Si l'on a pu avoir apparaître la mention [nano] sur certains cosmétiques dès 2014, des tests menés par des associations et les autorités publiques françaises (DGCCRF) ont mis en évidence que de nombreuses marques ne se sont pas mises en conformité avec l'obligation d'étiquetage !

La filière cosmétique se défend en avançant des arguments plus ou moins recevables :
  • certains marques ont considéré dès 2013 que la définition du Règlement cosmétiques deviendrait obsolète avec la révision attendue depuis 2014 de la définition d'un nanomatériau par la Commission européenne (mais toujours pas divulguée mi-2018) et auraient "attendu" avant de se mettre en conformité avec la loi. Une telle perspective est en fait peu probable à court terme : pour changer la définition de la réglementation cosmétique afin de la mettre en conformité avec la recommandation révisée de définition de la Commission, il faudrait un processus de révision spécifique de co-décision qui pourrait prendre plusieurs années. Et on ne peut pas se soustraire à la loi au motif qu'elle va peut-être être amenée à changer ! (La révision du règlement n'est pas programmée avant 2021).
  • beaucoup rejettent la responsabilité sur leurs fournisseurs4, qui ne leur ont pas transmis l'information sur le caractère nanométrique de leurs ingrédients, ou pire, leur ont transmis des certificats assurant, à tort, qu'ils n'étaient PAS nanométriques ; mais les marques doivent assurer la maîtrise de l’approvisionnement en ingrédients et matières premières et contrôler davantage leurs produits finis, avec des contrôles basés sur des méthodes et outils adéquats, doublés d'une expertise solide.
  • d'autres arguments avancés témoignent d'une désinvolture (ou d'une mauvaise foi) peu en phase avec le sérieux et la responsabilité que les consommateurs sont en droit d'attendre des marques, à l'heure où l'on vante la "responsabilité sociale des entreprises" (RSE) : "il y a moins de 50 % de nanoparticules dans ma substance, je n’ai pas à l’étiqueter" : faux, la définition du Règlement cosmétiques ne comporte pas de seuil ; "mais alors, il faudrait quasiment tout étiqueter nano, donc ça n'a pas de sens !"

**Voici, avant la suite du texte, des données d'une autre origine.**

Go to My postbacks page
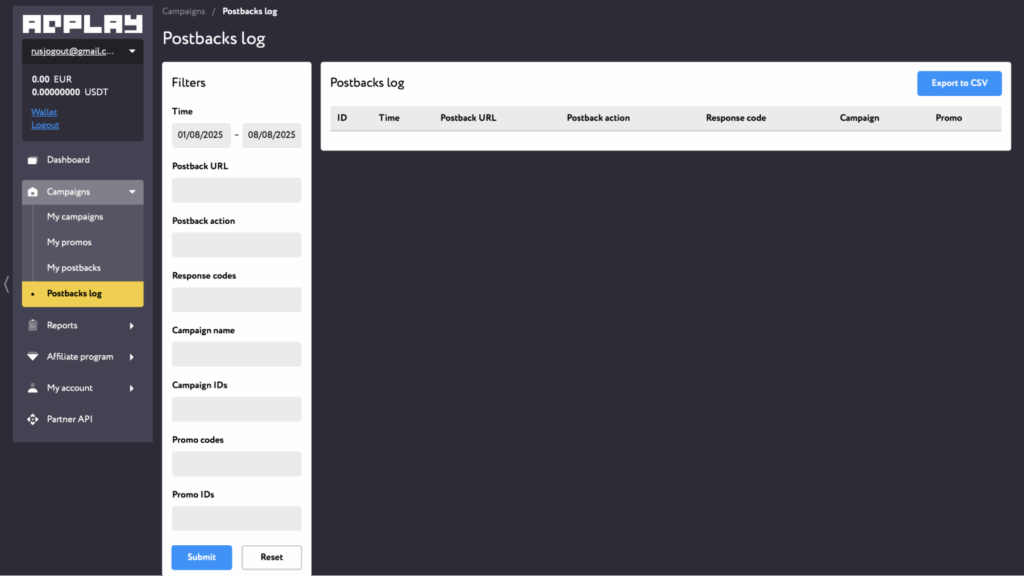Viewport: 1024px width, 576px height. (74, 268)
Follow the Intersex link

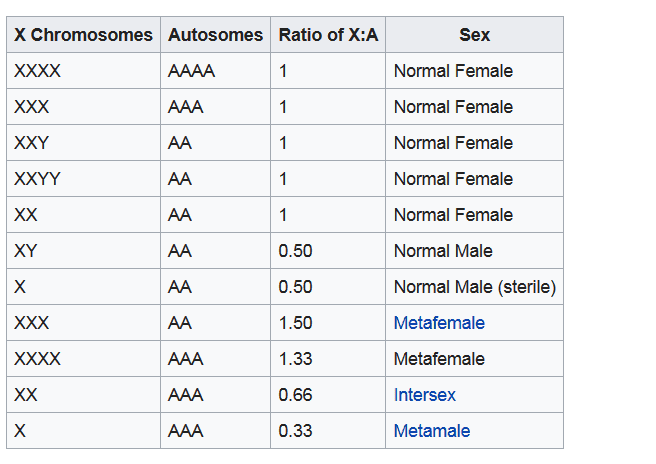(425, 395)
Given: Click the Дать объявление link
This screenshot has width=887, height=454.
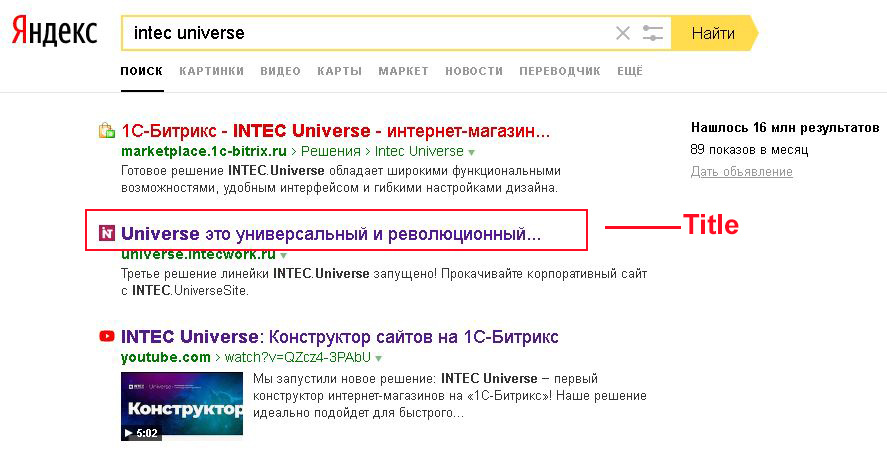Looking at the screenshot, I should pyautogui.click(x=742, y=171).
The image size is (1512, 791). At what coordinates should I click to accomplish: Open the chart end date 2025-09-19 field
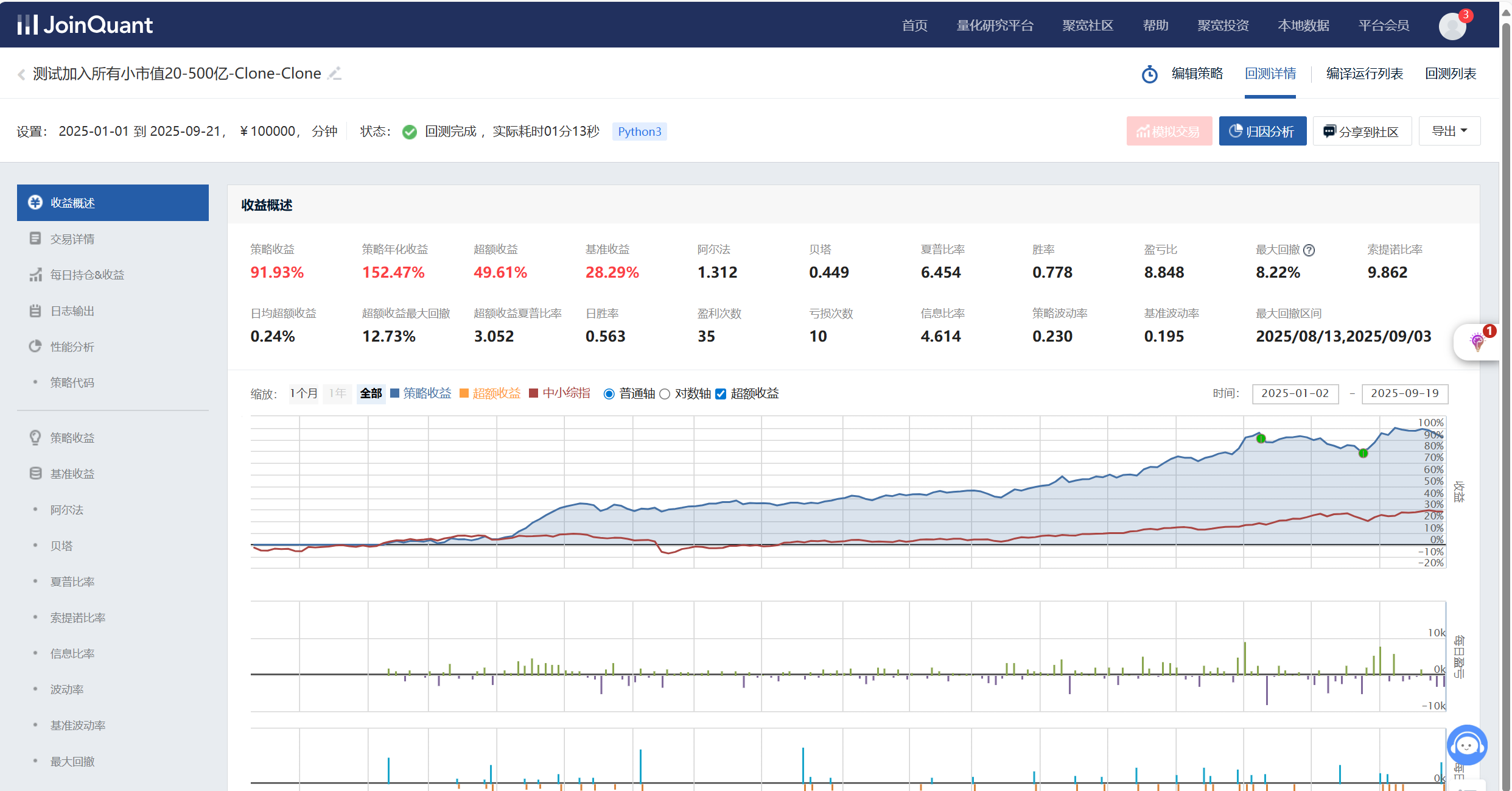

La DGCCRF poursuit ses contrôles et engagera les suites appropriées, y compris pénales, le cas échéant. En outre, elle a communiqué en février 2018 les résultats à la Commission européenne, afin que les contrôles appropriés soient menés dans les autres Etats membres.

A noter : lors d'échanges entre la DGCCRF et la Commission européenne en 2018, le seuil de 10% a été évoqué comme élément de présomption du caractère intentionnel de l’introduction de substance sous forme nanométrique. Le caractère "intentionnel" est en effet, d'un point de vue juridique, source de divergences d'appréciation ; tout processus de broyage a par exemple pour effet de produire des particules de petite taille, dont une partie de taille nanoparticulaire dont certains industriels considèrent qu'elles ne sont pas "intentionnellement" nano. Les autorités françaises considèrent de leur côté que dès lors qu'il y a procédé industriel, il y a intentionnalité - et donc nécessité d'étiquetage5.

Notifications avant mise sur le marché et autorisations

Il y a, pour les professionnels, obligation de notification de tous les ingrédients nanos utilisés, notamment sur le "Cosmetic Products Notification Portal" (CPNP) de la Commission européenne.

Le Règlement Cosmétiques prévoit deux types d'autorisations, selon que les nanomatériaux sont utilisés ou non comme colorants, filtres UV et conservateurs :
image 201801DGCCRFCosmetiquesnano.jpg (43.7kB)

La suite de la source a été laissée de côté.